Asmik Grigorian interpreta a Rusalka, en una entregada interpretación, aún reciente su enorme éxito como Salomé en Salzburgo hace dos años. Grigorian, soprano de gran belleza y capaz de bailar y hacer pasos de ballet según las indicaciones de la puesta en escena, canta una Rusalka dramática cuyo cénit se alcanza en un tercer acto inolvidable. Reservada en el primer acto, su versión de la famosa Canción de la Luna fue tierna, introspectiva, pero no al nivel excelso del acto final. La voz es bella, de timbre un tanto oscuro, conveniente en los desgarradores dos actos finales.
Eric Cutler sufrió una lesión hace unos días, lo que hace que cante esta función con muletas. La voz es heróica pero el timbre no siempre es grato, sobretodo cuando se va al agudo, aunque logró uno impresionante al final del primer acto. También reservado al principio, para realizar un segundo acto interesante y un tercero casi al memorable nivel de Grigorian.
Karita Mattila regresa al Teatro Real después su icónica Katia Kabanova en 2008, pero ya como la villana, en el breve rol de la Princesa Extranjera. La voz está ya desgastada (el agudo no es lo que era), pero la autoridad, la clase, las tablas después de dos décadas de increíble carrera, así como el grave, y el caudal vocal que mantiene hacen que se robe la función en el segundo acto, incluso siendo más primadonna que la propia Grigorian.

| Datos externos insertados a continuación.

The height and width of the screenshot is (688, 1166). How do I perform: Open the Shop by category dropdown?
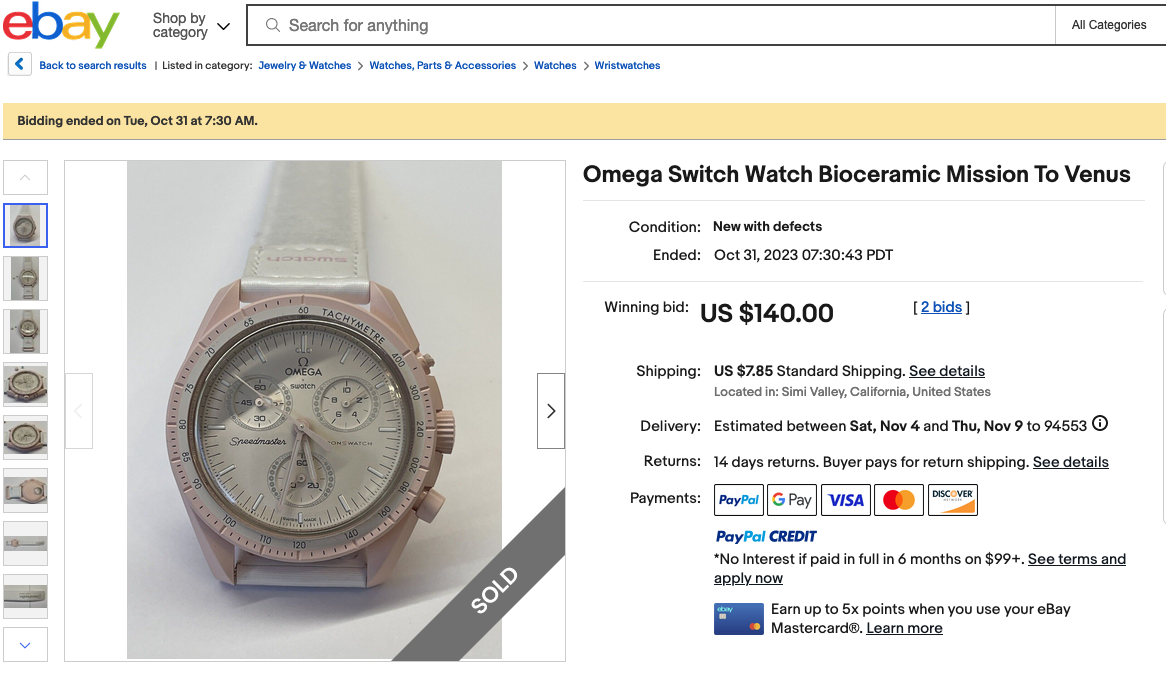pyautogui.click(x=190, y=26)
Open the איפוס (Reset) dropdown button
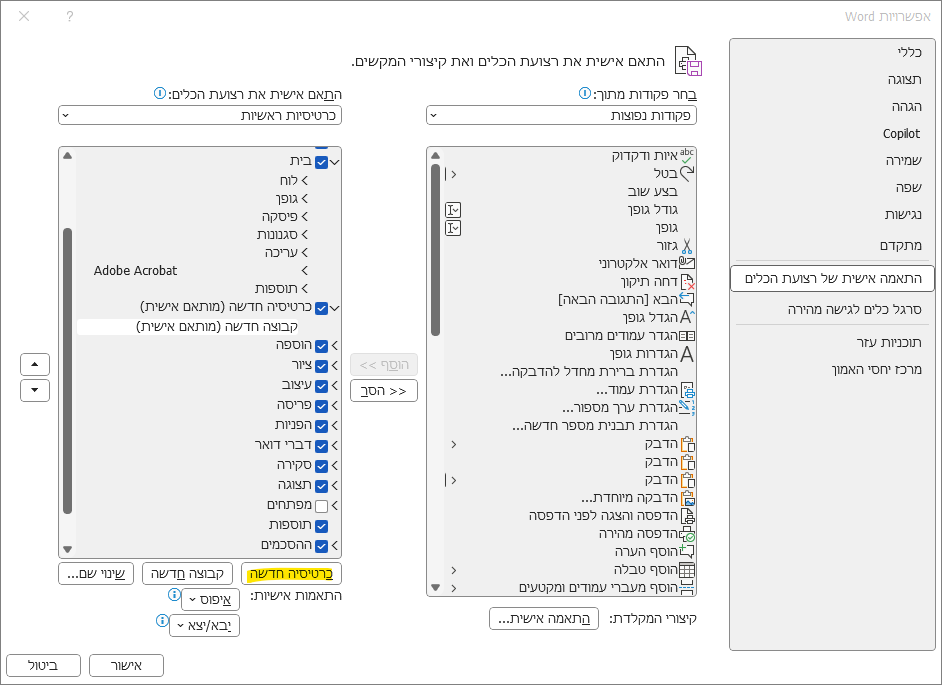 (x=210, y=599)
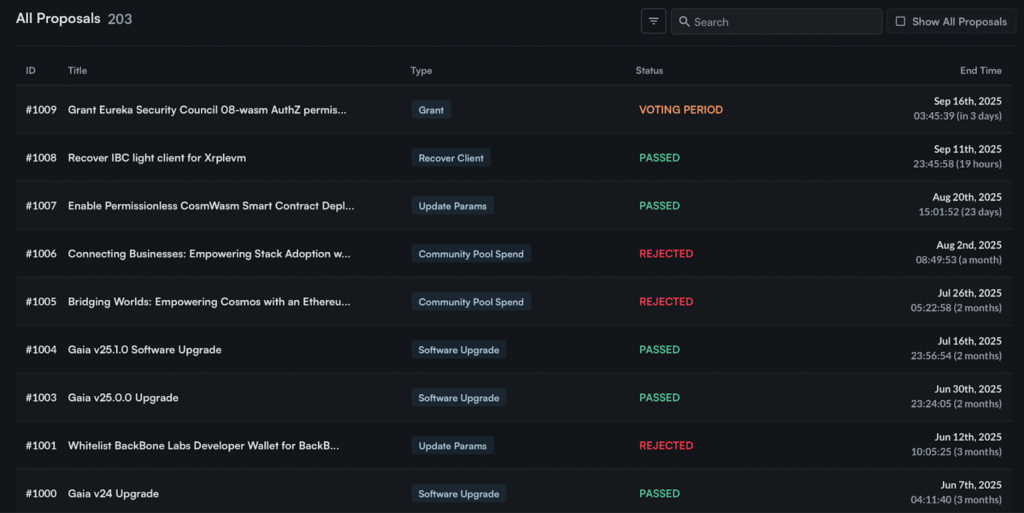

Katarina Dalayman debuta en el Real como la hechicera Jezibaba. Conocida por sus interpretaciones pasadas de las grandes heroínas wagnerianas, hoy en día es una mezzosoprano. Si bien como actriz ha estado indiscutiblemente soberbia, vocalmente ha estado contenida pese a haber cantado bien y al igual que Mattila, tener un más que apreciable grave.
La gran sorpresa de la noche ha sido el Vodnik de Maxim Kuzmin-Karavaev, un joven bajo ruso con una gran voz de apreciable caudal, y bellísimo sonido, con unos graves magníficos, además de muy bien actuado.
El resto del reparto se mantuvo a un gran nivel, con Sebastiá Peris como un excelente cazador, igualmente estupendos Manel Esteve y Juliet Mars como los criados. De las tres ninfas, destaca la mezzo Rachel Kelly, con una impresionante voz en el rol de la segunda de ellas, e increíbles agudos.
El señor Loy se ha superado a sí mismo, en una producción que está destinada a ser uno de los más grandes éxitos de esta temporada. Después de casi un siglo, algo inexplicable, la genial ópera de Dvořák ha regresado a Madrid para conquistar a los afortunados que puedan verla.
Las fotografías no son de mi autoría, si alguien se muestra disconforme con la publicación de cualquiera de ellas en este blog le pido que me lo haga saber inmediatamente.
Sorprende que no haya ninguna referencia en esta crítica del estreno al mayúsculo escándalo provocado por el Maestro Ivor Bolton, al detener la función. ¿No le parece un detalle lo suficientemente relevante o no asistió a la representación?
ResponderEliminarEsta es una crítica del ensayo general. No he ido a la función de estreno que ha tenido lugar esta noche,donde sí ha tenido lugar el escándalo del que están hablando.